Given instruction:
Rewrite the listing as a two-column CSV with the headers instruction and action, one row per entry: its text in the first column and its answer in the second. Put each field in double quotes, replace line breaks with spaces, and leave the pictures out.

Exercise input:
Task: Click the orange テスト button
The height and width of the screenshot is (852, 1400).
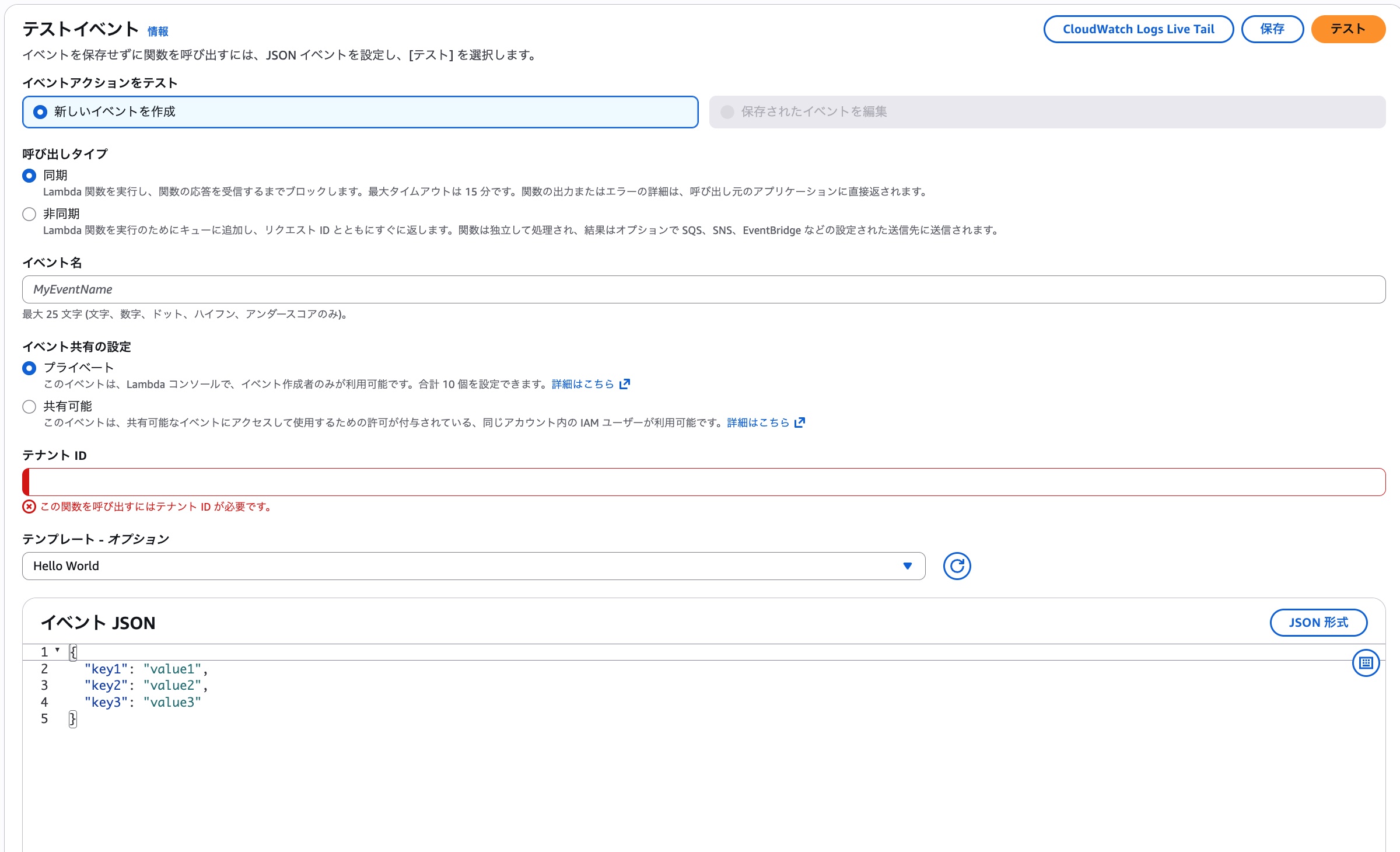Action: click(x=1348, y=29)
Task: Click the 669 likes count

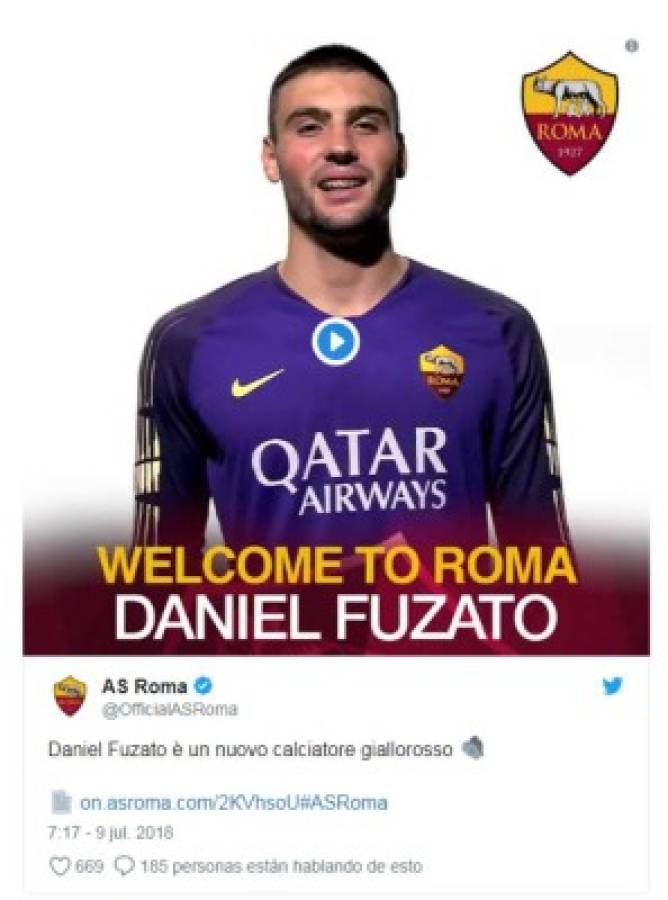Action: (89, 866)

Answer to the exercise:
instruction,action
"Task: Click the orange テスト button The height and width of the screenshot is (852, 1400).","Action: click(x=1348, y=29)"
"Task: Click the 669 likes count","Action: (89, 866)"